As the data in Table 1 indicates, the nutrient profiles didn't differ much. The fatty acid composition, on the other hand did, with the SFA meal being the only one with measurable amounts of Butyric, Caprioc, Caprylic, Capric, Lauric, Myristic and Hepatedic acid. Fatty acids of which previous research indicate that they induces an obesity-linked proinflammatory gene expression profile in adipose tissue of subjects at risk of metabolic syndrome (van Dijk. 2009).

High MUFA diets, on the other hand, have been shown to potentiate the effects of weight loss in obese NIDDM patients (Low. 1996). They are the major group of fatty acids in the one oil, everyone appears to agree that it's health (Olive oil).

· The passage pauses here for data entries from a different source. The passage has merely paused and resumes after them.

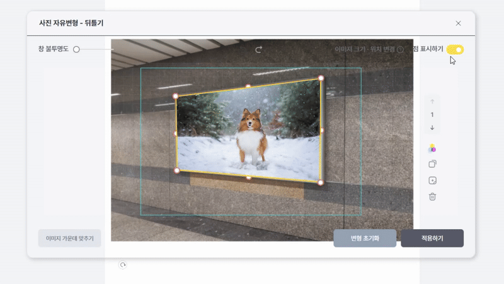504x284 pixels.
Task: Move layer up with the up arrow
Action: (x=432, y=102)
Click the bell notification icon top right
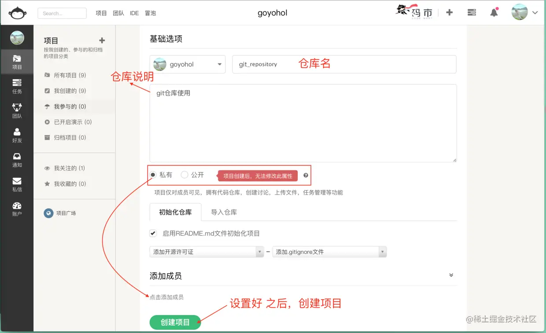Screen dimensions: 546x333 coord(494,13)
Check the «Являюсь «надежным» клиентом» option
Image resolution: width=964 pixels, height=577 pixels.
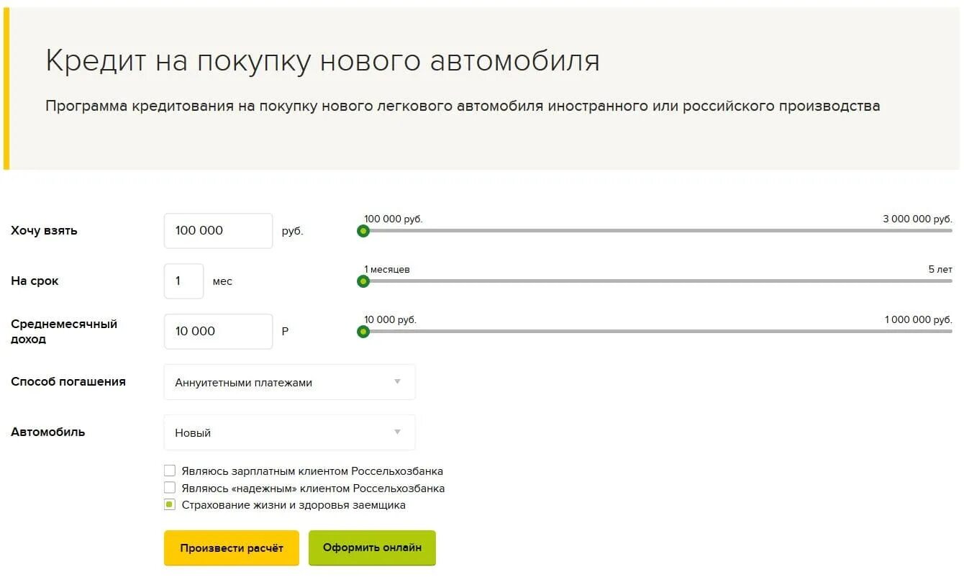[x=170, y=488]
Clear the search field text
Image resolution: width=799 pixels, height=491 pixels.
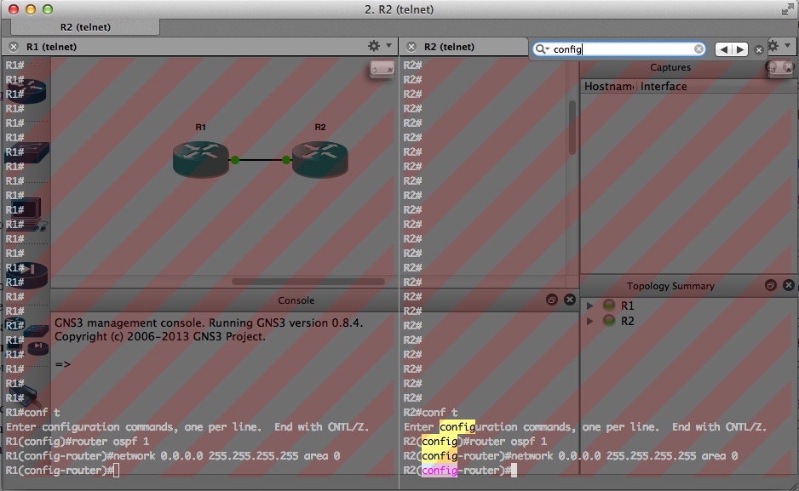coord(699,49)
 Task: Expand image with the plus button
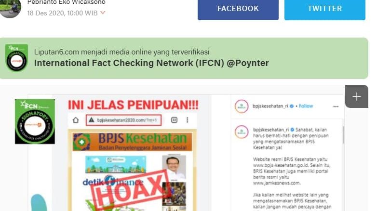tap(357, 96)
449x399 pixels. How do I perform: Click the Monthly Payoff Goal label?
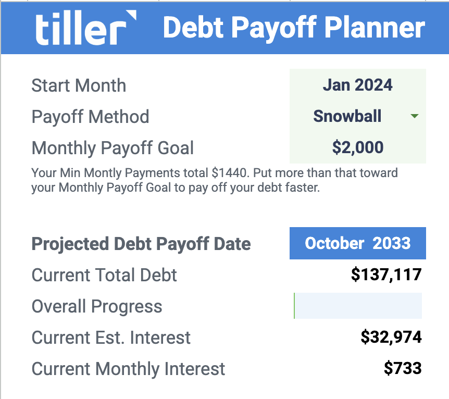[113, 148]
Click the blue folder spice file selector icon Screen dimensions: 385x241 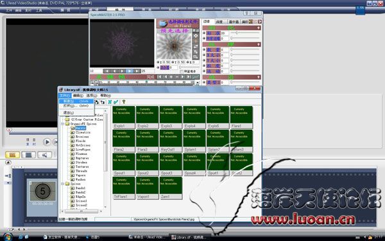162,24
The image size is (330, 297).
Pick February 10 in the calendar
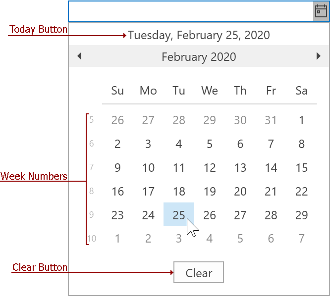click(148, 168)
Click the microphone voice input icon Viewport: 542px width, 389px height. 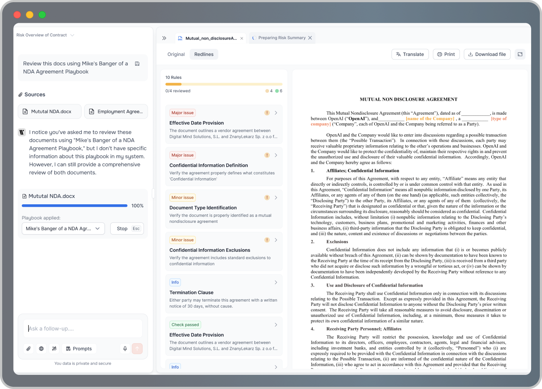[x=125, y=349]
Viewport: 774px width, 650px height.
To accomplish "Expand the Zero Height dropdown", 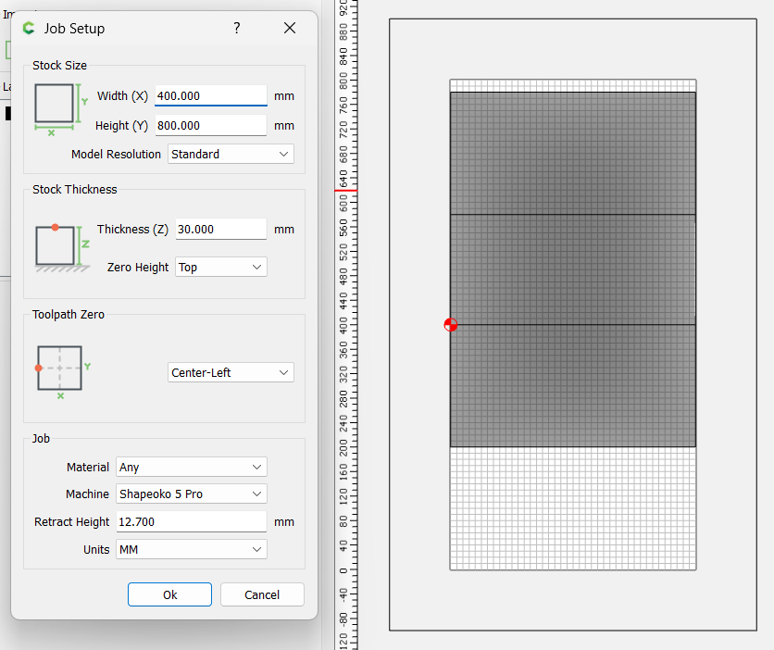I will coord(220,268).
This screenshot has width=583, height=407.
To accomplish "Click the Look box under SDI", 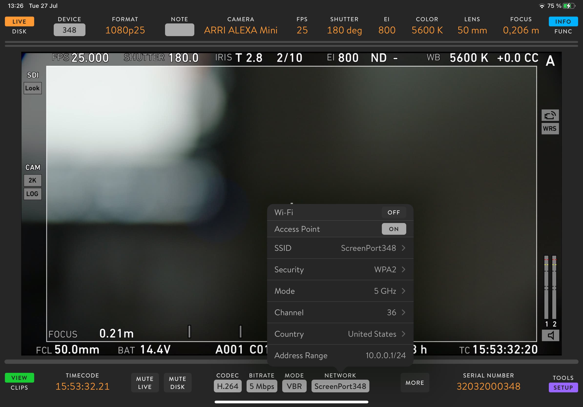I will pyautogui.click(x=33, y=88).
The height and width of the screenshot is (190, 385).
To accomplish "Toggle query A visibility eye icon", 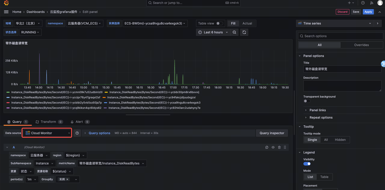I will click(273, 147).
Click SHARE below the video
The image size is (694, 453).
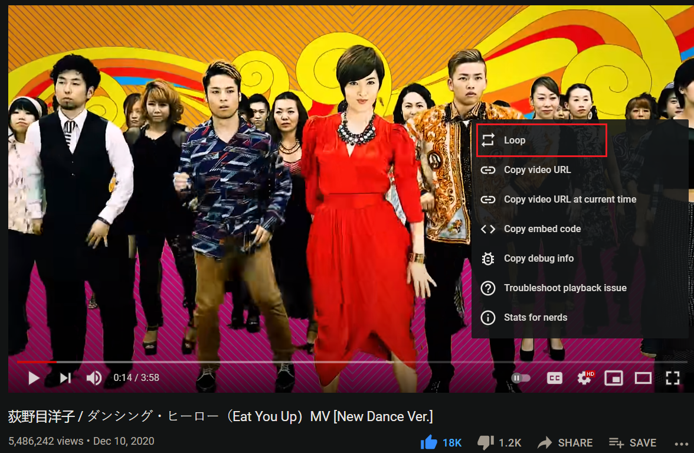tap(565, 442)
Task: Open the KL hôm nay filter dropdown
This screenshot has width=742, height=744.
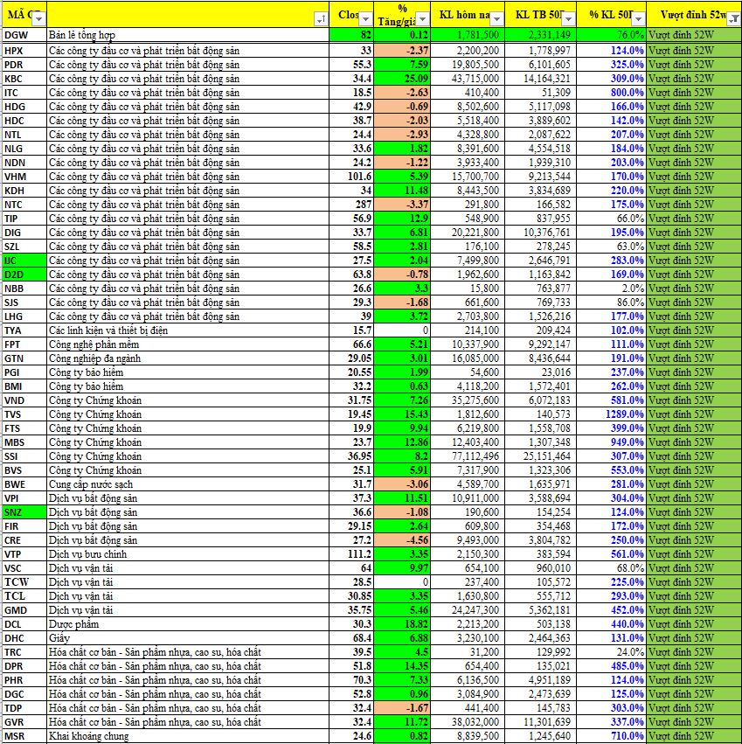Action: (496, 18)
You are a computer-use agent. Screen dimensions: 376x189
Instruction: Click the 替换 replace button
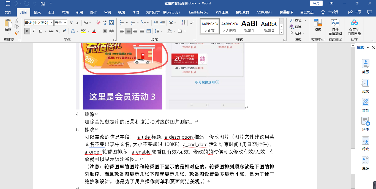point(296,27)
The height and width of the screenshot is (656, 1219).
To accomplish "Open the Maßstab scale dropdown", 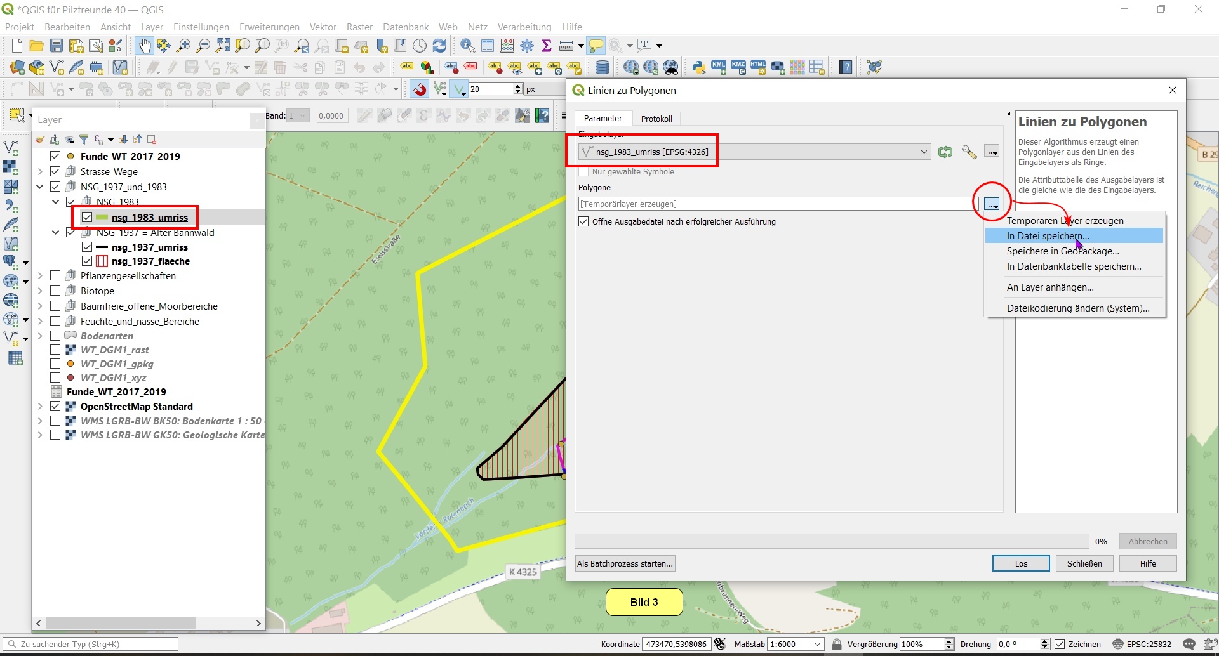I will [818, 645].
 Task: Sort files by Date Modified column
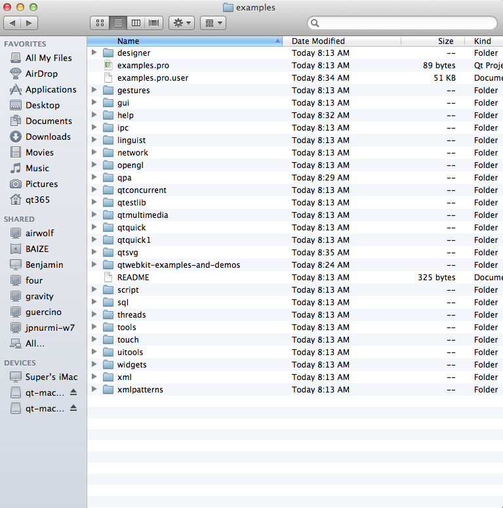(x=318, y=41)
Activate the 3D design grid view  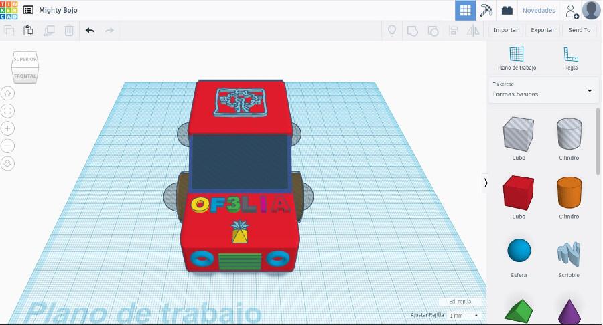(x=465, y=11)
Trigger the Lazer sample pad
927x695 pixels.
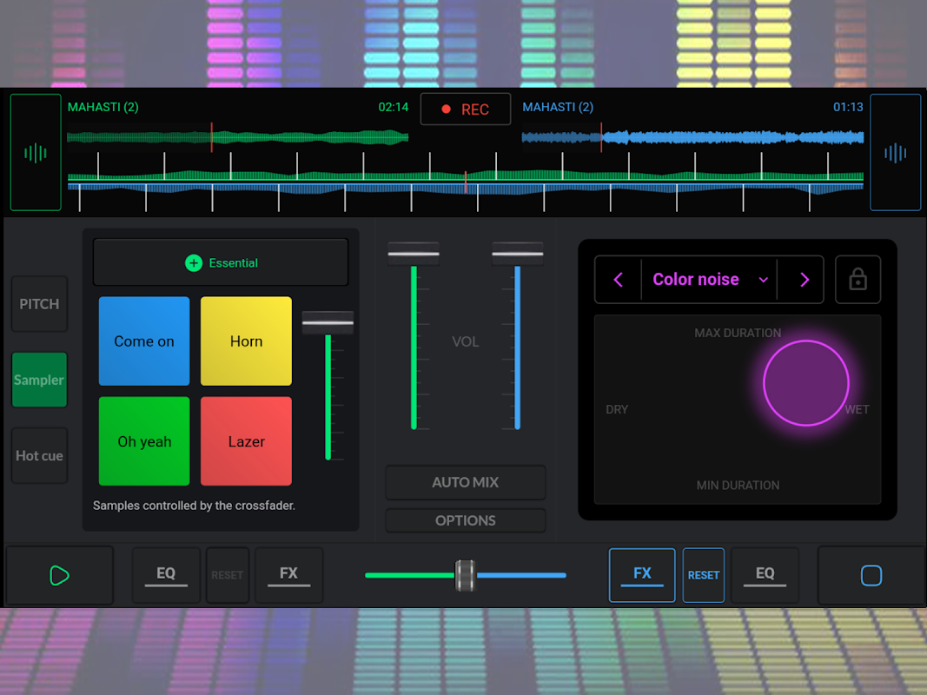point(246,441)
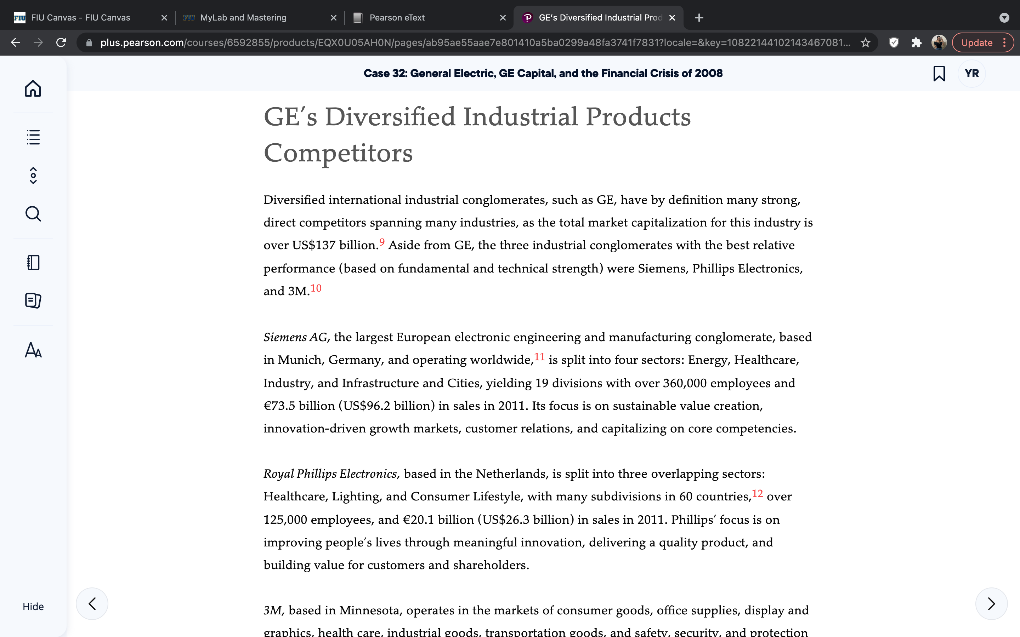
Task: Open the font display settings icon
Action: click(x=33, y=350)
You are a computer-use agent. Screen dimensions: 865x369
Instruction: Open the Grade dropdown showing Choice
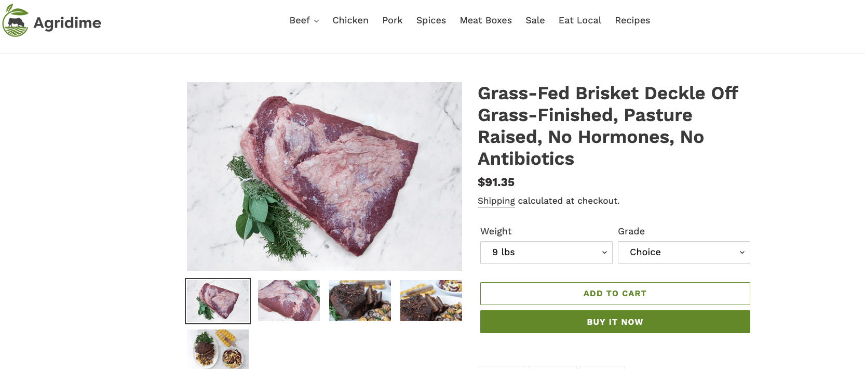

And last but not least, even the allegedly unhealthy omega-6s have been shown in randomized controlled to reduce liver fat and modestly improve metabolic status, without weight loss, when compared to high saturated fat diets (Bjermo. 2012).

All of these effects / this evidence could potentially be more important than the increase postprandial thermogenesis in the study at hand - so the ultimate question is: Does DIT even matter?
Now, does this increase in DIT matter? Westerterpet et al. who found a negative correlation between body fat levels and the diet induced thermogenesis in their 2008 study (Westerterpet al. 2008), certainly believe it matters. If we look at the total extra diet-induced energy expenditure in 5h after the test-meal in the study at hand, on the other hand, I cannot but ask myself, whether those 1.4kcal can actually make a difference.

I am not sure what you think, but considering the fact that you can burn those 1.4 extra calories in less than one minute in the gym, it's hard to believe that the increased thermogenesis alone warrants the layman's conclusion that the study at hand would provide evidence for the superiority ot PUFAs over MUFAs and saturated fats ... what do you think?
  • Bjermo, Helena, et al. "Effects of n− 6 PUFAs compared with SFAs on liver fat, lipoproteins, and inflammation in abdominal obesity: a randomized controlled trial." The American journal of clinical nutrition 95.5 (2012): 1003-1012.
  • Clevenger, Hui C., et al. "Acute effect of dietary fatty acid composition on postprandial metabolism in women." Experimental physiology (2014): expphysiol-2013.
  • Westerterp, Klaas R., et al. "Dietary fat oxidation as a function of body fat." The American journal of clinical nutrition 87.1 (2008): 132-135.